Bunları bir tarafta tutarak ittifakın diğer ortağının genel vaziyetini de analiz edelim:
Bu davanın geçmişte kalan bir mensubu olarak ifade etmek gerekir ki, MHP ve ülkücü kuruluşların genetik kodlarında gayr-ı meşruluk yoktur, farklı fikirlerdeki insanlara karşı tahammülsüzlük, tehdit, saldırı, iftira, sahtekarlık, rejim düşmanları ile işbirliği, tetikçilik, arkadan vurma gibi vatan-millet düşmanlığı yer almaz.
Sorun ülkü davasında değil, bu davanın hasbelkader bir noktasında öne çıkmış, yetki almış ve kendisini komutan, partililerini de kamikaze köle olarak gören bir zihniyet ve bu zihniyete geçit veren yöneticiler değil midir?
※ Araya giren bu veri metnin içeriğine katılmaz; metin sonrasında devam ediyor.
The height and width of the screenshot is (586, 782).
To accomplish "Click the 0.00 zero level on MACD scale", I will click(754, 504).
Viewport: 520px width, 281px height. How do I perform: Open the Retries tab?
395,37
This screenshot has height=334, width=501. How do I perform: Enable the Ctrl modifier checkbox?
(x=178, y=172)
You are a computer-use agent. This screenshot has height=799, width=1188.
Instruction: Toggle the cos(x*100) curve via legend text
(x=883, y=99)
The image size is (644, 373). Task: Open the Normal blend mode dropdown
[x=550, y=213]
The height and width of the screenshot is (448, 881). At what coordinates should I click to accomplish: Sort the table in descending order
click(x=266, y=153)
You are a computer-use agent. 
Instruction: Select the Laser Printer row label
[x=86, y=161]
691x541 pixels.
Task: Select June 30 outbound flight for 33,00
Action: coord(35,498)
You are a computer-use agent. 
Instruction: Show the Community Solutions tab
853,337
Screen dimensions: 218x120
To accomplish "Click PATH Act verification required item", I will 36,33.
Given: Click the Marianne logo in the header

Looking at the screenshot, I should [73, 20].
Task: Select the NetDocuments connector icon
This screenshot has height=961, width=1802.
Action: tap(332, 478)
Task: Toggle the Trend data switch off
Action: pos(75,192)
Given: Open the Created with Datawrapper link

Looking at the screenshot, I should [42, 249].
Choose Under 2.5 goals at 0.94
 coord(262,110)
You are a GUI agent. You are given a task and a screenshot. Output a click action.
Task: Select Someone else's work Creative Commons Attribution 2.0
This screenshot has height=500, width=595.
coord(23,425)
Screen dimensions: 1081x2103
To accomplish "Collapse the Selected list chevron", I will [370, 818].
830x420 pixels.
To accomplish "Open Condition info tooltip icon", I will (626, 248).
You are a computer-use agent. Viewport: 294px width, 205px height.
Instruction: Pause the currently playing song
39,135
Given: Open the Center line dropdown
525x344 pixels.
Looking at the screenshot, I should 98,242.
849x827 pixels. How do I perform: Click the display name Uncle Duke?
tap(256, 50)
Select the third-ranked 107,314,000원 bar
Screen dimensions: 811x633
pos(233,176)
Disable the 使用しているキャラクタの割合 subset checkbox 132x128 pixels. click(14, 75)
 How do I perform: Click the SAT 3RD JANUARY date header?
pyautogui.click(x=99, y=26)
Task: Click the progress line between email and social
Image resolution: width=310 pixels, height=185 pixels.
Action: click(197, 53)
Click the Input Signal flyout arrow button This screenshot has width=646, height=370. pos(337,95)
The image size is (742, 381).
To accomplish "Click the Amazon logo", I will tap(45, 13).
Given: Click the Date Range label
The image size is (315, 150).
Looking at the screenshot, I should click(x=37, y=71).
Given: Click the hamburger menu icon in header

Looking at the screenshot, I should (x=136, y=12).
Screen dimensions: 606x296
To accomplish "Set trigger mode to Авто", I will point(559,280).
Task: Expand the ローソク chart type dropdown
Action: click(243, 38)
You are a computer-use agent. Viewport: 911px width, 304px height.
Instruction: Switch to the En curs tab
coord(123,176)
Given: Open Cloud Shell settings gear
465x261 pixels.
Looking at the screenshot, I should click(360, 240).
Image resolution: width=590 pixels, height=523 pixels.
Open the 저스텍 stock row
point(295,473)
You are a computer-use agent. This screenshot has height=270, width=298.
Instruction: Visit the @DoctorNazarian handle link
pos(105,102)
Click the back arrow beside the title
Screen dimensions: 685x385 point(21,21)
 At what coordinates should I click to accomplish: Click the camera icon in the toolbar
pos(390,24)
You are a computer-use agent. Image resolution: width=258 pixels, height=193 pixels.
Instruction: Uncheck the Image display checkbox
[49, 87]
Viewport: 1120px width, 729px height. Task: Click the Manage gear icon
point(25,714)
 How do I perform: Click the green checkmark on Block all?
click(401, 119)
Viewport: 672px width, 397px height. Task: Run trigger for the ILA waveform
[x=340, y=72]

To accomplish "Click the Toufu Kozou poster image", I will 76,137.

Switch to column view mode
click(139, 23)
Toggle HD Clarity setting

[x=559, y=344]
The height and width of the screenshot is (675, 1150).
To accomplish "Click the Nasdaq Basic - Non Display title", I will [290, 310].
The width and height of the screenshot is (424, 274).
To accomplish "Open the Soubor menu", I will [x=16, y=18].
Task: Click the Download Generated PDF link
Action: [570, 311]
1- Gelecek Partisi Genel Başkan Yardımcısı Selçuk Özdağ’a,
2- Gazeteci Orhan Uğuroğlu’na,
3- İYİ Parti Genel Başkanı Meral Akşener’in evinin basılma girişimine,
4- Öner Kardeşler’e silahlı saldırıya,
ve daha onlarca, yüzlerce saldırı, 'bu mukaddes davaya' karşı ayıp olmuyor mu, yakışıyor mu?
***
Partili bir baş danışman, Selçuk Özdağ ve Yeniçağ Ankara Temsilcisi Orhan Uğuroğlu’nun saldırıya uğramasıyla ilgili gelen tepkiler üzerine, "Üç yumruk için ortalığı ayağa kaldırıyorlar" diyor,
Selçuk Özdağ’a yapılan saldırının soruşturmasını yürüten Savcı Alpaslan tufan organize şekilde tehdit ediliyor,
Ve en önemlisi, MHP Genel Başkan Yardımcısı Semih Yalçın’ın "Bu hareketin delisi çoktur, talimat filan dinlemezler" sözü ile aba altından sopa gösteriliyor.
***
Gelelim; MHP’nin Kurucusu Merhum Alpaslan Türkeş’in oğlu, Türk Devlet ve toplulukları Dostluk, Kardeşlik ve İşbirliği Vakfı (TÜDEV) Genel Başkanı Tuğrul Türkeş, konuyla ilgili saptamasına;
“Kısır popülizme, pratikte hiçbir karşılık üretemeyen kaba sloganlara ve salt hamasetten beslenmeye muhtaç bir milliyetçilik şablonunun dünya genelinde alan kazandığı aşikardır.”
***
İlaveten,
Ak parti sayesinde kamuda bir yere gelen ne kadar liyakatsiz varsa, bunların halka karşı nefret uyandıran eylemleri elbette ki iktidara fatura edilecektir. (Bu konuya tekrar geleceğiz)
***
Sandık sonuçları üstüne konuşuyorduk değil mi?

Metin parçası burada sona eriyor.